Fortunately for China, its use of non-fossil fuels rose to more than 9% last year while use of electricity slumped from 11.7% in 2011 to 5.5% in 2012.

But according to Julio Friedmann, technical program manager for the US-China Clean Energy Research Center for Advanced Coal Technology, China’s use of coal, a natural resource, may have a 50-60% increase in the future.

Ailun Yang, a senior associate at the World Resources Institute, added that China’s demand for coal is increasing because of the country’s fast-growing economy. She suggested that the government tax other resources, including coal. She said that the carbon tax would tax companies alone while a resource tax would tax all consumers.

Analysts at World Resources Institute also said that people may not expect any progress until after 2015.

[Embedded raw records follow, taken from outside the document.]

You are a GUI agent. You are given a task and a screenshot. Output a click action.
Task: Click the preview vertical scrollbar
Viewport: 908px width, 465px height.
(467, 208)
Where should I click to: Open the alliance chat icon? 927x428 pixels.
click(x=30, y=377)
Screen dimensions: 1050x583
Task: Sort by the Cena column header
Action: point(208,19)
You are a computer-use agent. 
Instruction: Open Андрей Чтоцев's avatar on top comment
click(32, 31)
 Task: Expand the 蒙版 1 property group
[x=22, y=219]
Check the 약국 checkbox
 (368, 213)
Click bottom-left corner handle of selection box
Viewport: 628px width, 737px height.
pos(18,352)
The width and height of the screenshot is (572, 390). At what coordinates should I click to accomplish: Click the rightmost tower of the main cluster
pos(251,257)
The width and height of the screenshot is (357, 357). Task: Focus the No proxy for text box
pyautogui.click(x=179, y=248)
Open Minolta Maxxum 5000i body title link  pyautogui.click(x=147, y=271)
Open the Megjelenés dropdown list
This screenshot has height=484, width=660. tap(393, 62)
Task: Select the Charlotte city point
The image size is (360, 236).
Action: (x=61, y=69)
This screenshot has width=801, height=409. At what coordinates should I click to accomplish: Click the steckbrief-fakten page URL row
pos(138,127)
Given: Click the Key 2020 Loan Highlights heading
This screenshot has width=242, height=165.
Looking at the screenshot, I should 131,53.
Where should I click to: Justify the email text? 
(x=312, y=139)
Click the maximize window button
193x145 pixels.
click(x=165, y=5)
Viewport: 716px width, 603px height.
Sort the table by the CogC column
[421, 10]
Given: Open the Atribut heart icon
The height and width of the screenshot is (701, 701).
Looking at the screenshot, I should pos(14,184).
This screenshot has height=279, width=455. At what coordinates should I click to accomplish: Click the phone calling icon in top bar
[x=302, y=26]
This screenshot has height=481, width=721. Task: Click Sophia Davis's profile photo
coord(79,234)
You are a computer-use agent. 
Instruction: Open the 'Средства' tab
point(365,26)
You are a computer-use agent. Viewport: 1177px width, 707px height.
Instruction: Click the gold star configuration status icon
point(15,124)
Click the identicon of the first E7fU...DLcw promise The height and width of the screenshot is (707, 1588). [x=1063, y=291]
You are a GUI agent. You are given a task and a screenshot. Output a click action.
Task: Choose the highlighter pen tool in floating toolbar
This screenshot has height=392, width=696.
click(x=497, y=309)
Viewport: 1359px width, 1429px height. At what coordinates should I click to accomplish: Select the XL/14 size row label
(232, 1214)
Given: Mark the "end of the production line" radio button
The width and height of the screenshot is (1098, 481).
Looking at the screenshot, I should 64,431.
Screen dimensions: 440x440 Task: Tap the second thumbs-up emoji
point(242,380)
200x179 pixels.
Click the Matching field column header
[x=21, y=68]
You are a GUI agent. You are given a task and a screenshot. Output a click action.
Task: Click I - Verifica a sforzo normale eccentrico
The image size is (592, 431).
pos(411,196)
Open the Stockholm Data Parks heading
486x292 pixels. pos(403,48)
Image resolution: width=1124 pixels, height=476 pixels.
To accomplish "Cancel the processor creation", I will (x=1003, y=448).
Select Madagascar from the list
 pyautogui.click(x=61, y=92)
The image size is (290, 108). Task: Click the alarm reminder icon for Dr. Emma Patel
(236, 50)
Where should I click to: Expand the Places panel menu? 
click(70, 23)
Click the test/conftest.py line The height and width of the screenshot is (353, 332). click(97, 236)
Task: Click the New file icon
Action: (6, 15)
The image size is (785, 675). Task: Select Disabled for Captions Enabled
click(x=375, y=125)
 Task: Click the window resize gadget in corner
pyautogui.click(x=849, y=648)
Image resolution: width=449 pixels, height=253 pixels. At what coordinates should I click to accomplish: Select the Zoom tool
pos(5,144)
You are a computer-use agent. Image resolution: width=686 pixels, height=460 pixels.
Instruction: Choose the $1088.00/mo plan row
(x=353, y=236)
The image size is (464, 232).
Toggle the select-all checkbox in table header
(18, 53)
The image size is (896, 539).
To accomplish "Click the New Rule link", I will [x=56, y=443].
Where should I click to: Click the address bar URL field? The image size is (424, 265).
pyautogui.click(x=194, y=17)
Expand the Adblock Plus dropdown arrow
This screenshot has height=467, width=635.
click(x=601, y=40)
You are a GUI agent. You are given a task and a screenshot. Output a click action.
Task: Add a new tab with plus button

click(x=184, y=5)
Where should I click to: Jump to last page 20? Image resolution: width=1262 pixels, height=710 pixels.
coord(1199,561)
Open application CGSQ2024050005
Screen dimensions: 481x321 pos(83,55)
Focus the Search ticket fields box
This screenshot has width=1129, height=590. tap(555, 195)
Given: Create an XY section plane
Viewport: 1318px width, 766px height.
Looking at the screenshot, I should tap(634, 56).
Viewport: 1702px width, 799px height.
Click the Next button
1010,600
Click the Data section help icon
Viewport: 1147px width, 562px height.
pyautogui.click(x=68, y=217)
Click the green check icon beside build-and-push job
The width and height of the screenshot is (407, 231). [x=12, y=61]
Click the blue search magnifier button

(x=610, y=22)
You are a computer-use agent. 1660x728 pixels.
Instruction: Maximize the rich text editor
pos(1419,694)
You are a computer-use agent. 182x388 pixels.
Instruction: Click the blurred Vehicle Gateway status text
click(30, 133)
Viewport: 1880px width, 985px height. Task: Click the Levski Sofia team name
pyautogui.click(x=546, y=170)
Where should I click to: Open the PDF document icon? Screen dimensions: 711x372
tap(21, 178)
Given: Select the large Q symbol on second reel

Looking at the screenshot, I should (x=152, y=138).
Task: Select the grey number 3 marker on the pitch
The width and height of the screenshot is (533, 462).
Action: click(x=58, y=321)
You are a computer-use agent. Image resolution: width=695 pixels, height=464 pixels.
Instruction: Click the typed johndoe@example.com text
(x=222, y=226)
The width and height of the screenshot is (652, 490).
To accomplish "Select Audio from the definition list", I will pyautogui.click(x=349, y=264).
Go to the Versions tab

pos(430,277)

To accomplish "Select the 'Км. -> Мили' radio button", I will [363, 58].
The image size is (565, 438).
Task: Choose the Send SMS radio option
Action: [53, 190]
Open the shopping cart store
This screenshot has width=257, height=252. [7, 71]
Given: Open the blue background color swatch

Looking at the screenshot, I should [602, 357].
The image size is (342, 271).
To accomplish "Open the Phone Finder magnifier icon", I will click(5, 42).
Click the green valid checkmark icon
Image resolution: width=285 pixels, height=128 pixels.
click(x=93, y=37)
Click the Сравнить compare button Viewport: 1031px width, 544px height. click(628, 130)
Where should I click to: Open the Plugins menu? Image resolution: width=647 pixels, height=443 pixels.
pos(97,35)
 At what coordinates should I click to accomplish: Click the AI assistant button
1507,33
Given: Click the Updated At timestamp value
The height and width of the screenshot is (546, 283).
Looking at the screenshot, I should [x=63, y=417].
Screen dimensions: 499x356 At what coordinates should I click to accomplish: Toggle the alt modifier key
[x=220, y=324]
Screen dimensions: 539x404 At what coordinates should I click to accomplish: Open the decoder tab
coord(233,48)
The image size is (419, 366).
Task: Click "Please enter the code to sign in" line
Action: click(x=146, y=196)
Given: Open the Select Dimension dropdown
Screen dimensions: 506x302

The analysts said that to improve the country’s environment, China has to solve multifaceted problems involving the economy, climate change, social unrest, and energy sources.

Viewpoint Discussion
Enjoy a discussion with your tutor. 

Discussion A

·         Why is protecting the environment difficult for a country with a big economy?
·         Do you agree that the environment should be a top priority of leaders? Why or why not?

Discussion B

·         Think of an environmental problem in your country. How are people solving this problem?
·         How do you think countries may help each other in solving environmental problems?